***** DATA FOR ANALYSIS *****

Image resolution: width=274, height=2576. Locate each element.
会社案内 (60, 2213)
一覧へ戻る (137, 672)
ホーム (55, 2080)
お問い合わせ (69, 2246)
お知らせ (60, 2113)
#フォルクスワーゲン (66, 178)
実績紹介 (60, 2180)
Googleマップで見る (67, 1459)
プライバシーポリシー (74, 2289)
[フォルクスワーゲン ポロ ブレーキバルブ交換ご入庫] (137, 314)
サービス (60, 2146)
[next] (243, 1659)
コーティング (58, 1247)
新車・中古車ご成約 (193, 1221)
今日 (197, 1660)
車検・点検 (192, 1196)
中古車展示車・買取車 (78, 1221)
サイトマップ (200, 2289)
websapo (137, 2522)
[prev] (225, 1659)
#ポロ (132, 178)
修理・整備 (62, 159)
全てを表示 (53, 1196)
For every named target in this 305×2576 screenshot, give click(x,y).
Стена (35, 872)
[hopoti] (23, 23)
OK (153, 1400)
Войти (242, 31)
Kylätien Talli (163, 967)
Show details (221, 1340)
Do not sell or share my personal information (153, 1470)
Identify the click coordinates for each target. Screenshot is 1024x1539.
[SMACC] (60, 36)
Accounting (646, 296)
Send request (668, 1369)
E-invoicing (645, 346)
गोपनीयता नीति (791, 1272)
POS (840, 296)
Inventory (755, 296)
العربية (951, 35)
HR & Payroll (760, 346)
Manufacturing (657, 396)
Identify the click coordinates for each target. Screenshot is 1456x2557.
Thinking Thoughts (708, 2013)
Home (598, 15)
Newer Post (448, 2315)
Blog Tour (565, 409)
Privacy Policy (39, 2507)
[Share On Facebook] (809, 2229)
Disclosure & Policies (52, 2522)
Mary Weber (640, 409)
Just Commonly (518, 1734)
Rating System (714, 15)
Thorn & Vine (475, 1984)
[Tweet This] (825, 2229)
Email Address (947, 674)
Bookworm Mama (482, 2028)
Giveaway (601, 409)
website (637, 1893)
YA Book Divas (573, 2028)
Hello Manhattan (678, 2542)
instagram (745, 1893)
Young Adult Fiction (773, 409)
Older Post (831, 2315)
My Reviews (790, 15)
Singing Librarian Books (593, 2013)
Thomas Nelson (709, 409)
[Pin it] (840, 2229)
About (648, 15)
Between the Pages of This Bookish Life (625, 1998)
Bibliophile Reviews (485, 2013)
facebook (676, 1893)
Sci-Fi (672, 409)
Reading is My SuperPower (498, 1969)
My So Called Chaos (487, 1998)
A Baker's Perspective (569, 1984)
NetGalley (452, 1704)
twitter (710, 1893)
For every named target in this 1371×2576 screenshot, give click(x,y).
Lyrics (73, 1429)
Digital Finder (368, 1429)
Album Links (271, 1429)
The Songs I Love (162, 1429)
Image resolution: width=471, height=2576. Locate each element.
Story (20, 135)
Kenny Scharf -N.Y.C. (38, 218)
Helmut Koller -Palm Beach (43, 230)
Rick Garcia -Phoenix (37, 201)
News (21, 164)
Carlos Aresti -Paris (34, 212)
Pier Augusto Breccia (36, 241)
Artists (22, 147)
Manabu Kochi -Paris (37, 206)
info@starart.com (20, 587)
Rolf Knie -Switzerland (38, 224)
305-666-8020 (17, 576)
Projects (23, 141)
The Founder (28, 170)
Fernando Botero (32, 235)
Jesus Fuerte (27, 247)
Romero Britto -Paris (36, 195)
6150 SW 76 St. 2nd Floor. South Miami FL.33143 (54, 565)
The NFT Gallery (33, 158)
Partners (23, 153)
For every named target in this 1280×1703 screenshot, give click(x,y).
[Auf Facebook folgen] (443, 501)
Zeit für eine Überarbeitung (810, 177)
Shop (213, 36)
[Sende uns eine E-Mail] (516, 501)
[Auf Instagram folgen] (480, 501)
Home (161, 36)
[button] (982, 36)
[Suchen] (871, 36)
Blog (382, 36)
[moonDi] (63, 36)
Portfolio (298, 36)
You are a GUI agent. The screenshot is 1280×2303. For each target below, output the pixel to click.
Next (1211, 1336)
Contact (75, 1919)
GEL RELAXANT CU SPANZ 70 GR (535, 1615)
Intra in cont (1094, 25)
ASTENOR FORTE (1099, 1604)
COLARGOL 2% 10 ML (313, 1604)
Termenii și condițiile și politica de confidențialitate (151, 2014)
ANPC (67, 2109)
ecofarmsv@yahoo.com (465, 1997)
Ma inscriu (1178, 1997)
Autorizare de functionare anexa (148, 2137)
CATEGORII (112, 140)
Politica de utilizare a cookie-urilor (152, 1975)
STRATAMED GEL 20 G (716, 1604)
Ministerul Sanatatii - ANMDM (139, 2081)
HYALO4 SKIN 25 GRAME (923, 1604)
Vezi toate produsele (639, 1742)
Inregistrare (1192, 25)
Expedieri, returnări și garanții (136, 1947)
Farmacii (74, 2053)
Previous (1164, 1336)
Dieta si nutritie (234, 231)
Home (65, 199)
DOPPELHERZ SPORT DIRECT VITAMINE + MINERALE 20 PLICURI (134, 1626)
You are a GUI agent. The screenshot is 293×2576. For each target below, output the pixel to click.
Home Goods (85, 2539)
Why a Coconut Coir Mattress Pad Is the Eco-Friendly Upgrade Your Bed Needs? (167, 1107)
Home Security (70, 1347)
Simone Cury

*****

As the exercise requires, copy out the data shown above word for word.

Image resolution: width=274, height=2576. Locate each element.
会社案内 (60, 2213)
一覧へ戻る (137, 672)
ホーム (55, 2080)
お問い合わせ (69, 2246)
お知らせ (60, 2113)
#フォルクスワーゲン (66, 178)
実績紹介 (60, 2180)
Googleマップで見る (67, 1459)
プライバシーポリシー (74, 2289)
[フォルクスワーゲン ポロ ブレーキバルブ交換ご入庫] (137, 314)
サービス (60, 2146)
[next] (243, 1659)
コーティング (58, 1247)
新車・中古車ご成約 (193, 1221)
今日 (197, 1660)
車検・点検 (192, 1196)
中古車展示車・買取車 (78, 1221)
サイトマップ (200, 2289)
websapo (137, 2522)
[prev] (225, 1659)
#ポロ (132, 178)
修理・整備 (62, 159)
全てを表示 (53, 1196)
For every named target in this 305×2576 screenshot, give click(x,y).
Стена (35, 872)
[hopoti] (23, 23)
OK (153, 1400)
Войти (242, 31)
Kylätien Talli (163, 967)
Show details (221, 1340)
Do not sell or share my personal information (153, 1470)
Identify the click coordinates for each target. Screenshot is 1024x1539.
[SMACC] (60, 36)
Accounting (646, 296)
Send request (668, 1369)
E-invoicing (645, 346)
गोपनीयता नीति (791, 1272)
POS (840, 296)
Inventory (755, 296)
العربية (951, 35)
HR & Payroll (760, 346)
Manufacturing (657, 396)
Identify the click coordinates for each target. Screenshot is 1456x2557.
Thinking Thoughts (708, 2013)
Home (598, 15)
Newer Post (448, 2315)
Blog Tour (565, 409)
Privacy Policy (39, 2507)
[Share On Facebook] (809, 2229)
Disclosure & Policies (52, 2522)
Mary Weber (640, 409)
Just Commonly (518, 1734)
Rating System (714, 15)
Thorn & Vine (475, 1984)
[Tweet This] (825, 2229)
Email Address (947, 674)
Bookworm Mama (482, 2028)
Giveaway (601, 409)
website (637, 1893)
YA Book Divas (573, 2028)
Hello Manhattan (678, 2542)
instagram (745, 1893)
Young Adult Fiction (773, 409)
Older Post (831, 2315)
My Reviews (790, 15)
Singing Librarian Books (593, 2013)
Thomas Nelson (709, 409)
[Pin it] (840, 2229)
About (648, 15)
Between the Pages of This Bookish Life (625, 1998)
Bibliophile Reviews (485, 2013)
facebook (676, 1893)
Sci-Fi (672, 409)
Reading is My SuperPower (498, 1969)
My So Called Chaos (487, 1998)
A Baker's Perspective (569, 1984)
NetGalley (452, 1704)
twitter (710, 1893)
For every named target in this 1371×2576 screenshot, give click(x,y).
Lyrics (73, 1429)
Digital Finder (368, 1429)
Album Links (271, 1429)
The Songs I Love (162, 1429)
Image resolution: width=471, height=2576. Locate each element.
Story (20, 135)
Kenny Scharf -N.Y.C. (38, 218)
Helmut Koller -Palm Beach (43, 230)
Rick Garcia -Phoenix (37, 201)
News (21, 164)
Carlos Aresti -Paris (34, 212)
Pier Augusto Breccia (36, 241)
Artists (22, 147)
Manabu Kochi -Paris (37, 206)
info@starart.com (20, 587)
Rolf Knie -Switzerland (38, 224)
305-666-8020 (17, 576)
Projects (23, 141)
The Founder (28, 170)
Fernando Botero (32, 235)
Jesus Fuerte (27, 247)
Romero Britto -Paris (36, 195)
6150 SW 76 St. 2nd Floor. South Miami FL.33143 (54, 565)
The NFT Gallery (33, 158)
Partners (23, 153)
For every named target in this 1280×1703 screenshot, give click(x,y).
[Auf Facebook folgen] (443, 501)
Zeit für eine Überarbeitung (810, 177)
Shop (213, 36)
[Sende uns eine E-Mail] (516, 501)
[Auf Instagram folgen] (480, 501)
Home (161, 36)
[button] (982, 36)
[Suchen] (871, 36)
Blog (382, 36)
[moonDi] (63, 36)
Portfolio (298, 36)
You are a GUI agent. The screenshot is 1280×2303. For each target below, output the pixel to click.
Next (1211, 1336)
Contact (75, 1919)
GEL RELAXANT CU SPANZ 70 GR (535, 1615)
Intra in cont (1094, 25)
ASTENOR FORTE (1099, 1604)
COLARGOL 2% 10 ML (313, 1604)
Termenii și condițiile și politica de confidențialitate (151, 2014)
ANPC (67, 2109)
ecofarmsv@yahoo.com (465, 1997)
Ma inscriu (1178, 1997)
Autorizare de functionare anexa (148, 2137)
CATEGORII (112, 140)
Politica de utilizare a cookie-urilor (152, 1975)
STRATAMED GEL 20 G (716, 1604)
Ministerul Sanatatii - ANMDM (139, 2081)
HYALO4 SKIN 25 GRAME (923, 1604)
Vezi toate produsele (639, 1742)
Inregistrare (1192, 25)
Expedieri, returnări și garanții (136, 1947)
Farmacii (74, 2053)
Previous (1164, 1336)
Dieta si nutritie (234, 231)
Home (65, 199)
DOPPELHERZ SPORT DIRECT VITAMINE + MINERALE 20 PLICURI (134, 1626)
You are a GUI agent. The screenshot is 293×2576. For each target below, output the pixel to click.
Home Goods (85, 2539)
Why a Coconut Coir Mattress Pad Is the Eco-Friendly Upgrade Your Bed Needs? (167, 1107)
Home Security (70, 1347)
Simone Cury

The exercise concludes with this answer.